### WHAT THIS TASK INVOLVES:
Reproduce the records below verbatim, beginning with their first line and continuing through the line that contains "The height and width of the screenshot is (2136, 1645).", with both of those lines included.

### MATERIAL PROVIDED:
---*---

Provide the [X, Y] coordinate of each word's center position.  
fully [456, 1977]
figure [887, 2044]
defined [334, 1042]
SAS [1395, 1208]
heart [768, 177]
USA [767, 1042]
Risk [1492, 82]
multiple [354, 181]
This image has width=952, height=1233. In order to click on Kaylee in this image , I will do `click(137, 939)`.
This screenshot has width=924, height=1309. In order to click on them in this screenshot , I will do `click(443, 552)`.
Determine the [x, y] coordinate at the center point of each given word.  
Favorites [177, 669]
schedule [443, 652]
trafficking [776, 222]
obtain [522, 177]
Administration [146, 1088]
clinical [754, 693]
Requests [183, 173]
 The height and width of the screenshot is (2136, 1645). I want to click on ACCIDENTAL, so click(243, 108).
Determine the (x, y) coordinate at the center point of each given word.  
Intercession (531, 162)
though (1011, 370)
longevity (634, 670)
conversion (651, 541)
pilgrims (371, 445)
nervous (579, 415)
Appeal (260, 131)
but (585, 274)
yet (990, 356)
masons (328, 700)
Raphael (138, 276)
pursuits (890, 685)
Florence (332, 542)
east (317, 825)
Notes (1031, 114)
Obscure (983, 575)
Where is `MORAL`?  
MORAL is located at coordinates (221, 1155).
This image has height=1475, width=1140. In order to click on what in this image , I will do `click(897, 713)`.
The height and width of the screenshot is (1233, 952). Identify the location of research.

---*---

### ANSWER IN FULL:
Provide the [X, Y] coordinate of each word's center position.  
fully [456, 1977]
figure [887, 2044]
defined [334, 1042]
SAS [1395, 1208]
heart [768, 177]
USA [767, 1042]
Risk [1492, 82]
multiple [354, 181]
This image has width=952, height=1233. In order to click on Kaylee in this image , I will do `click(137, 939)`.
This screenshot has width=924, height=1309. In order to click on them in this screenshot , I will do `click(443, 552)`.
Determine the [x, y] coordinate at the center point of each given word.  
Favorites [177, 669]
schedule [443, 652]
trafficking [776, 222]
obtain [522, 177]
Administration [146, 1088]
clinical [754, 693]
Requests [183, 173]
 The height and width of the screenshot is (2136, 1645). I want to click on ACCIDENTAL, so click(243, 108).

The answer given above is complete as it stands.